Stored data
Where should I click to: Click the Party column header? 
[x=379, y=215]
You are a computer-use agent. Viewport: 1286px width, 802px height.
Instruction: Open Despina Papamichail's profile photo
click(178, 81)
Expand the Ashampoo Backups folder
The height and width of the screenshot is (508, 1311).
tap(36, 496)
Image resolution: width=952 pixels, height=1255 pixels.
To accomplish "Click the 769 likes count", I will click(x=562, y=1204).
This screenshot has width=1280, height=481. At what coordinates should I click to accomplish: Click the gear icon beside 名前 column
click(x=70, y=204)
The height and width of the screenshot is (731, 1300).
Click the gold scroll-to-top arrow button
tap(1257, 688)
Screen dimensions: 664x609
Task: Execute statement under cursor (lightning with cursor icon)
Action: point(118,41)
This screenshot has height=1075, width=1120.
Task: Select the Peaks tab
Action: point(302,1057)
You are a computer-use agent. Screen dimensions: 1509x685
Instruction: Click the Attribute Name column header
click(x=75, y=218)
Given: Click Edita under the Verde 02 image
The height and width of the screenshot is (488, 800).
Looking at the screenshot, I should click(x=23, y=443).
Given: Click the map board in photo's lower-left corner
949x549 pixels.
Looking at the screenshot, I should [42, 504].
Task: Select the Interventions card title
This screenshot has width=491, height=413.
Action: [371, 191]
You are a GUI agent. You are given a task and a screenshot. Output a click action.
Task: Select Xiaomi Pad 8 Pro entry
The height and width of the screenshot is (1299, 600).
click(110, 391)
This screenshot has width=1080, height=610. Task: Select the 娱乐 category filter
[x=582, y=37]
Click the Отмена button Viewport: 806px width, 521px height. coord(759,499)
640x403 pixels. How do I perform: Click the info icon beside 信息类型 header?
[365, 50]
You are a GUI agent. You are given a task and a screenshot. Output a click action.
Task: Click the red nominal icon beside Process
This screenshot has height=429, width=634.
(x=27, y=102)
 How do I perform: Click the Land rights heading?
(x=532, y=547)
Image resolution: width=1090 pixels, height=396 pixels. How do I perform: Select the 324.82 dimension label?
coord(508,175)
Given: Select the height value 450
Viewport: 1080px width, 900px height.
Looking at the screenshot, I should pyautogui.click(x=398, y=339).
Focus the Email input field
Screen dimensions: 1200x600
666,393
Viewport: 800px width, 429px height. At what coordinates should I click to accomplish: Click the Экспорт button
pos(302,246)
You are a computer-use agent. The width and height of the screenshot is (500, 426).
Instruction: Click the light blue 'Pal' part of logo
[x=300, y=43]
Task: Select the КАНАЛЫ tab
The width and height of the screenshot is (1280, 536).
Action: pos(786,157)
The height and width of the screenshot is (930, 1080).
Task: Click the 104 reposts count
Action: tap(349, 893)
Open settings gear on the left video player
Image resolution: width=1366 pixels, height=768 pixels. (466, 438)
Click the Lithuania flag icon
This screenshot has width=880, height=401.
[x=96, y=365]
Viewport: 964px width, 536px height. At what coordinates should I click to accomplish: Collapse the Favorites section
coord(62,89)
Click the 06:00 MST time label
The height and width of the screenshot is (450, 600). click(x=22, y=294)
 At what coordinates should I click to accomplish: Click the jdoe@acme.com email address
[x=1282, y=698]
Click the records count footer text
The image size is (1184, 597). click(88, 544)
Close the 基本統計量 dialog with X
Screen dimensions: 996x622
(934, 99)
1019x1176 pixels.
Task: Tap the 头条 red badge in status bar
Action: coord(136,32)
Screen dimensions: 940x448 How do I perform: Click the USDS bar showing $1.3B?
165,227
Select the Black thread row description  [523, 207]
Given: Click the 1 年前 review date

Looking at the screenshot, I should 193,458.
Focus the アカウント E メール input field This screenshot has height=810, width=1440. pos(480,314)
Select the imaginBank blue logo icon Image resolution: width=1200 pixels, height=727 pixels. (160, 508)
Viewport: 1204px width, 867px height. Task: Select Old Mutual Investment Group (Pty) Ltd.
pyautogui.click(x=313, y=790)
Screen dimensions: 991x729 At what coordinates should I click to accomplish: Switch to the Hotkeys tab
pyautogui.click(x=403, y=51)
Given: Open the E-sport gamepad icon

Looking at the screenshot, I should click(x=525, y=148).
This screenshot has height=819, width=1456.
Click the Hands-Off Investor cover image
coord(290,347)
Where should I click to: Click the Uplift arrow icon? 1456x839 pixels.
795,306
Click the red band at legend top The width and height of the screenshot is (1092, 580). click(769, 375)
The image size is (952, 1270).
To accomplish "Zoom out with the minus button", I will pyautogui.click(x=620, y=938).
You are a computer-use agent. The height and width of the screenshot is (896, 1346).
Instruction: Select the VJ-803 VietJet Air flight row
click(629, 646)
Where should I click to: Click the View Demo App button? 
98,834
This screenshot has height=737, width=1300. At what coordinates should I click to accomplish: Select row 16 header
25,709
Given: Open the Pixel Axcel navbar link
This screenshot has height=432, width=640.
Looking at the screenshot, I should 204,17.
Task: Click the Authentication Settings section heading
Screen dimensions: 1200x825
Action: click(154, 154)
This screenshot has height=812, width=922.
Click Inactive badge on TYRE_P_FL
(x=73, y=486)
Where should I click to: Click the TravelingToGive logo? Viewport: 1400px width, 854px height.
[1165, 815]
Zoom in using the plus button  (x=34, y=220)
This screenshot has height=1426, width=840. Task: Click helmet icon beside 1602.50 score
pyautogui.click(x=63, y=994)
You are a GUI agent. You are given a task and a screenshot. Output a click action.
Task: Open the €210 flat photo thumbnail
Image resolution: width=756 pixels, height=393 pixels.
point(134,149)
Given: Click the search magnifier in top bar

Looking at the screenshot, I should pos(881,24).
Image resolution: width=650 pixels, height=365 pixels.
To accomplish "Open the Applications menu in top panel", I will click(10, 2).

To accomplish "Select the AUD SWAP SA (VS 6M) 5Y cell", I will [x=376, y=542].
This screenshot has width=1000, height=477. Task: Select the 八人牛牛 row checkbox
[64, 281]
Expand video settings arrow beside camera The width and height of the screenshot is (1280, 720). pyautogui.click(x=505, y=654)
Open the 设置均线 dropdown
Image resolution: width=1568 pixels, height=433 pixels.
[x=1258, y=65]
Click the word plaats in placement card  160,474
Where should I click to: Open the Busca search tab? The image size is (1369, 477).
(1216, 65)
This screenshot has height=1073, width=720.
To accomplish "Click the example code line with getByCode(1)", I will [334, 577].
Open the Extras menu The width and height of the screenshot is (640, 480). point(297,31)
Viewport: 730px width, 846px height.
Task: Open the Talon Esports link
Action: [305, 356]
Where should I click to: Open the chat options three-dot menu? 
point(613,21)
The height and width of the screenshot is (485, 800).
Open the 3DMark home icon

_THE TASK:_
Every word in the records must appear in your copy exactly as it does above.

_SOLUTION:_
Where should I click to: Click the Party column header? 
[x=379, y=215]
You are a computer-use agent. Viewport: 1286px width, 802px height.
Instruction: Open Despina Papamichail's profile photo
click(178, 81)
Expand the Ashampoo Backups folder
The height and width of the screenshot is (508, 1311).
tap(36, 496)
Image resolution: width=952 pixels, height=1255 pixels.
To accomplish "Click the 769 likes count", I will click(x=562, y=1204).
This screenshot has width=1280, height=481. At what coordinates should I click to accomplish: Click the gear icon beside 名前 column
click(x=70, y=204)
The height and width of the screenshot is (731, 1300).
Click the gold scroll-to-top arrow button
tap(1257, 688)
Screen dimensions: 664x609
Task: Execute statement under cursor (lightning with cursor icon)
Action: point(118,41)
This screenshot has height=1075, width=1120.
Task: Select the Peaks tab
Action: point(302,1057)
You are a computer-use agent. Screen dimensions: 1509x685
Instruction: Click the Attribute Name column header
click(x=75, y=218)
Given: Click Edita under the Verde 02 image
The height and width of the screenshot is (488, 800).
Looking at the screenshot, I should click(x=23, y=443).
Given: Click the map board in photo's lower-left corner
949x549 pixels.
Looking at the screenshot, I should [42, 504].
Task: Select the Interventions card title
This screenshot has width=491, height=413.
Action: [371, 191]
You are a GUI agent. You are given a task and a screenshot. Output a click action.
Task: Select Xiaomi Pad 8 Pro entry
The height and width of the screenshot is (1299, 600).
click(110, 391)
This screenshot has width=1080, height=610. Task: Select the 娱乐 category filter
[x=582, y=37]
Click the Отмена button Viewport: 806px width, 521px height. coord(759,499)
640x403 pixels. How do I perform: Click the info icon beside 信息类型 header?
[365, 50]
You are a GUI agent. You are given a task and a screenshot. Output a click action.
Task: Click the red nominal icon beside Process
This screenshot has height=429, width=634.
(x=27, y=102)
 How do I perform: Click the Land rights heading?
(x=532, y=547)
Image resolution: width=1090 pixels, height=396 pixels. How do I perform: Select the 324.82 dimension label?
coord(508,175)
Given: Select the height value 450
Viewport: 1080px width, 900px height.
Looking at the screenshot, I should pyautogui.click(x=398, y=339).
Focus the Email input field
Screen dimensions: 1200x600
666,393
Viewport: 800px width, 429px height. At what coordinates should I click to accomplish: Click the Экспорт button
pos(302,246)
You are a computer-use agent. The width and height of the screenshot is (500, 426).
Instruction: Click the light blue 'Pal' part of logo
[x=300, y=43]
Task: Select the КАНАЛЫ tab
The width and height of the screenshot is (1280, 536).
Action: pos(786,157)
The height and width of the screenshot is (930, 1080).
Task: Click the 104 reposts count
Action: tap(349, 893)
Open settings gear on the left video player
Image resolution: width=1366 pixels, height=768 pixels. (466, 438)
Click the Lithuania flag icon
This screenshot has width=880, height=401.
[x=96, y=365]
Viewport: 964px width, 536px height. At what coordinates should I click to accomplish: Collapse the Favorites section
coord(62,89)
Click the 06:00 MST time label
The height and width of the screenshot is (450, 600). click(x=22, y=294)
 At what coordinates should I click to accomplish: Click the jdoe@acme.com email address
[x=1282, y=698]
Click the records count footer text
The image size is (1184, 597). click(88, 544)
Close the 基本統計量 dialog with X
Screen dimensions: 996x622
(934, 99)
1019x1176 pixels.
Task: Tap the 头条 red badge in status bar
Action: coord(136,32)
Screen dimensions: 940x448 How do I perform: Click the USDS bar showing $1.3B?
165,227
Select the Black thread row description  [523, 207]
Given: Click the 1 年前 review date

Looking at the screenshot, I should 193,458.
Focus the アカウント E メール input field This screenshot has height=810, width=1440. pos(480,314)
Select the imaginBank blue logo icon Image resolution: width=1200 pixels, height=727 pixels. (160, 508)
Viewport: 1204px width, 867px height. Task: Select Old Mutual Investment Group (Pty) Ltd.
pyautogui.click(x=313, y=790)
Screen dimensions: 991x729 At what coordinates should I click to accomplish: Switch to the Hotkeys tab
pyautogui.click(x=403, y=51)
Given: Open the E-sport gamepad icon

Looking at the screenshot, I should click(x=525, y=148).
This screenshot has height=819, width=1456.
Click the Hands-Off Investor cover image
coord(290,347)
Where should I click to: Click the Uplift arrow icon? 1456x839 pixels.
795,306
Click the red band at legend top The width and height of the screenshot is (1092, 580). click(769, 375)
The image size is (952, 1270).
To accomplish "Zoom out with the minus button", I will pyautogui.click(x=620, y=938).
You are a computer-use agent. The height and width of the screenshot is (896, 1346).
Instruction: Select the VJ-803 VietJet Air flight row
click(629, 646)
Where should I click to: Click the View Demo App button? 
98,834
This screenshot has height=737, width=1300. At what coordinates should I click to accomplish: Select row 16 header
25,709
Given: Open the Pixel Axcel navbar link
This screenshot has height=432, width=640.
Looking at the screenshot, I should 204,17.
Task: Click the Authentication Settings section heading
Screen dimensions: 1200x825
Action: click(154, 154)
This screenshot has height=812, width=922.
Click Inactive badge on TYRE_P_FL
(x=73, y=486)
Where should I click to: Click the TravelingToGive logo? Viewport: 1400px width, 854px height.
[1165, 815]
Zoom in using the plus button  (x=34, y=220)
This screenshot has height=1426, width=840. Task: Click helmet icon beside 1602.50 score
pyautogui.click(x=63, y=994)
You are a GUI agent. You are given a task and a screenshot. Output a click action.
Task: Open the €210 flat photo thumbnail
Image resolution: width=756 pixels, height=393 pixels.
point(134,149)
Given: Click the search magnifier in top bar

Looking at the screenshot, I should pos(881,24).
Image resolution: width=650 pixels, height=365 pixels.
To accomplish "Open the Applications menu in top panel", I will click(10, 2).

To accomplish "Select the AUD SWAP SA (VS 6M) 5Y cell", I will [x=376, y=542].
This screenshot has width=1000, height=477. Task: Select the 八人牛牛 row checkbox
[64, 281]
Expand video settings arrow beside camera The width and height of the screenshot is (1280, 720). pyautogui.click(x=505, y=654)
Open the 设置均线 dropdown
Image resolution: width=1568 pixels, height=433 pixels.
[x=1258, y=65]
Click the word plaats in placement card  160,474
Where should I click to: Open the Busca search tab? The image size is (1369, 477).
(1216, 65)
This screenshot has height=1073, width=720.
To accomplish "Click the example code line with getByCode(1)", I will [334, 577].
Open the Extras menu The width and height of the screenshot is (640, 480). point(297,31)
Viewport: 730px width, 846px height.
Task: Open the Talon Esports link
Action: [305, 356]
Where should I click to: Open the chat options three-dot menu? 
point(613,21)
The height and width of the screenshot is (485, 800).
Open the 3DMark home icon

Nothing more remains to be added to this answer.